2016 wasn’t the first year in which foreign money may have changed the outcome of an American presidential election. In 1968 Elias became suspicious when Spiro Agnew, Nixon’s vice-presidential running mate, broke his promise of neutrality and voiced full support of the dictatorship. Elias then uncovered that the junta and Republican fundraiser Tom Pappas sought to influence the American presidential election by secretly funneling to the Nixon-Agnew campaign today’s equivalent of millions of dollars. This money began as “black budget” CIA money to support KYP.
Elias tried unsuccessfully to get top Democrats to expose the plot. In the book I explain the untold story about why this didn’t work. This was the second closest American presidential election in the 20th century. Democrats, Republicans, and journalists who covered the campaign agree that effective and timely disclosure of this illegal cash transaction could have changed the outcome. Just imagine a Hubert Humphrey victory, no President Nixon, no Watergate, and a different course of history.
Is there any chance that this affair had been related with the famous breaking into the Democratic Party Headquarters, known internationally as the Watergate Scandal?
Absolutely. There is a trail of strong circumstantial evidence that runs from October 1968 to the June 1972 break-in.

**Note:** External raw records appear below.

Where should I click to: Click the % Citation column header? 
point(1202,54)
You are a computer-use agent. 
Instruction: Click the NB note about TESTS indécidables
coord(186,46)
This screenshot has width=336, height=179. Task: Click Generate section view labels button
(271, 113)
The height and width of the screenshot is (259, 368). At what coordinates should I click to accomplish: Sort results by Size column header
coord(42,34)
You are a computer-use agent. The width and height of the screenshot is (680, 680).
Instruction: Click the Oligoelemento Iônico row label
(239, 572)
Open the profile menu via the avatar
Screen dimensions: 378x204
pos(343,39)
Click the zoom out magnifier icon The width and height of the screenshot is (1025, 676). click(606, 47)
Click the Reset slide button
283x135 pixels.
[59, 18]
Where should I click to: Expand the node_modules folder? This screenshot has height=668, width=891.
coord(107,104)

The information about Pappas, KYP and the junta that Elias gave to Democratic National Committee chairman Larry O’Brien in 1968 at the Watergate office building was still in O’Brien’s possession in 1972. This information reportedly caused Nixon insiders “the most anxiety for the longest period of time.” Elias was warned to “lay off Pappas” because he was Nixon’s good friend and was threatened with deportation if he did not. The White House ordered investigations of Elias. Pappas threatened Elias directly. Elias did not back down.

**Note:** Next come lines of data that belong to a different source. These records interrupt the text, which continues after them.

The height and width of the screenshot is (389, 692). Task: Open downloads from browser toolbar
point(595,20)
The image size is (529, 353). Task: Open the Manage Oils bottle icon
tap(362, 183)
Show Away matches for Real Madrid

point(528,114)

Historians have observed that one of the credible reasons for the 1972 Watergate break-in was to discover what information Democrats had about illegal foreign cash payments from the Greek military junta to the Nixon campaign in 1968, something Democrats might use against Nixon in 1972. This so-called “Greek connection” was deemed to be “a ticking time bomb.”
The break-in seems to have been a scattershot fishing expedition targeting everything that could be used against them. The Nixon people knew that Elias Demetracopoulos had given explosive information to DNC chairman Larry O’Brien, though they didn’t know exactly what to look for. The burglars were told “photograph whatever you can find,” and “look for financial documents—anything with numbers on them,” especially if it involved “foreign contributions.” Nixon campaign manager Jeb Magruder, who went to jail for his role in Watergate, told historian Stanley Kutler that the Greek money was part of that larger unfocused sweep. Nixon White House Counsel Harry Dent agreed. It’s worth remembering the Greek connections to the Watergate scandal in this 50th anniversary year of the break-in.
There are eerie echoes today of Elias’s world of the 1950’s, 60’s and 70’s— when foreign money tainted and undermined free and fair elections, when fragile democratic norms buckled under popular susceptibility to authoritarian impulses, when human rights were deemed expendable, when independent journalists and political critics were harassed, subjected to disinformation campaigns, and disparaged as purveyors of fake news.